Chrome browser split into two panels. On the left is a pair of wheels. On the right is the inspector.
This screenshot is a lie; I'm not debugging anything here. But the wheels are real

This is a bit domain-specific, but: I use Chrome for my web development. Chrome has some overlap with emacs in terms of its extensibility, and the developer tooling is pretty solid. I've even built a (shudder) debuggable build of Chromium. Once. For a very special reason.

... and yes, working at Google is a huge part of this choice. I have no strong opinion on Firefox vs. Chrome, other than the ugly market truth that if you're trying to provide a service to the most people, debugging your website on Chrome and Safari first will cover more people's usage environment faster than Firefox.

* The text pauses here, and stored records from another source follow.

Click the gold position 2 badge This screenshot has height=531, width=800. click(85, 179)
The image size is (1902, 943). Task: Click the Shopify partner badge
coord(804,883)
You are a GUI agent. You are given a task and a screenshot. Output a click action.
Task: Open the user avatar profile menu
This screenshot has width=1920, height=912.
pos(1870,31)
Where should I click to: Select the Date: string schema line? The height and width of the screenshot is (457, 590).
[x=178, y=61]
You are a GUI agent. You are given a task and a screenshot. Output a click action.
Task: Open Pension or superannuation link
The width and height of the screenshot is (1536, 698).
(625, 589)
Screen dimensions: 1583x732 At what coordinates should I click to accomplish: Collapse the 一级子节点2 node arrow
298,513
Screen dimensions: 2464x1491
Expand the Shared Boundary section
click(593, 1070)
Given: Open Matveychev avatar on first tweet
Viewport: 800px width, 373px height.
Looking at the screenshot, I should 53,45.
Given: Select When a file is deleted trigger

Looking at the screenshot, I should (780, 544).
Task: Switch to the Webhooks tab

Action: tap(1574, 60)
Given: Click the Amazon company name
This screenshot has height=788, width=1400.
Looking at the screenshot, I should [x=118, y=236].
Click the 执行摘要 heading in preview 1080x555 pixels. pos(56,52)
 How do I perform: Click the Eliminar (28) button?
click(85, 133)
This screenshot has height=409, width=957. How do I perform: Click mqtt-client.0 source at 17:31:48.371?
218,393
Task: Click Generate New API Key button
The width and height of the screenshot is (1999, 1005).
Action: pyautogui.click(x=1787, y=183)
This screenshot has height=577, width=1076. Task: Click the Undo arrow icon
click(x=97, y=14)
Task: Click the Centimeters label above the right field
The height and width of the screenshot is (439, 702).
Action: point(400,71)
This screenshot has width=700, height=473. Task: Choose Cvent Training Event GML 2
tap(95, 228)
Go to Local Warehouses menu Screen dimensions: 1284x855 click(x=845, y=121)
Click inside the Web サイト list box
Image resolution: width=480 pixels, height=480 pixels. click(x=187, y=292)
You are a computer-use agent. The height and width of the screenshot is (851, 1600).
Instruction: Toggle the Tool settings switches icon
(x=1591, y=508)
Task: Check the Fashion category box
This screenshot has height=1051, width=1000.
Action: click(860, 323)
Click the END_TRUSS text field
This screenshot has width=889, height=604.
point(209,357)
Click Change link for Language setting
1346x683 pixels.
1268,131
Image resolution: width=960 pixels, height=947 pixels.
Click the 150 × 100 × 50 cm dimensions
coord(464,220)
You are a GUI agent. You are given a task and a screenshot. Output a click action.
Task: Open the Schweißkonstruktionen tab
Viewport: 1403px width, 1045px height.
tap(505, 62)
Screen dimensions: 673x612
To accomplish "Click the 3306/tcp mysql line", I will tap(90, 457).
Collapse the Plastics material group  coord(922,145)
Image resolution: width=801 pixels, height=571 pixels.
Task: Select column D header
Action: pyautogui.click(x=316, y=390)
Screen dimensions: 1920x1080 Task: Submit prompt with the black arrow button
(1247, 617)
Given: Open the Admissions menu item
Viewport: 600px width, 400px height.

A VSCode editing screen, showing navigation bar, some text, and some hints

It's weird that I use a second text editor, I know. But I've been pretty impressed with VSCode; for the kind of development I do (mostly TypeScript, JavaScript, and Java), it's a very effective IDE. The formatting, autocompletion, and static checking integration out of the box is simpler to configure than emacs (the one downside of a hyper-flexible editor: many ways to do a thing means many ways to do it wrong). And it shares emacs's comfort with operating in a networked environment, being able to connect to a remote instance of itself over SSH. It's possible that in 25 years, it'd be the kind of thing I'd recommend over emacs if it stands the test of time. I keep emacs launched in a second window for the few tasks VSCode makes harder (it can be very opinionated about auto-formatting files that already have a format set up that is incompatible with the VSCode defaults, and rather than either turning off the formatter or resetting its rules to match the ones in the target file, it's easier to just pop the file open in emacs and let its lack of auto-formatting help me out).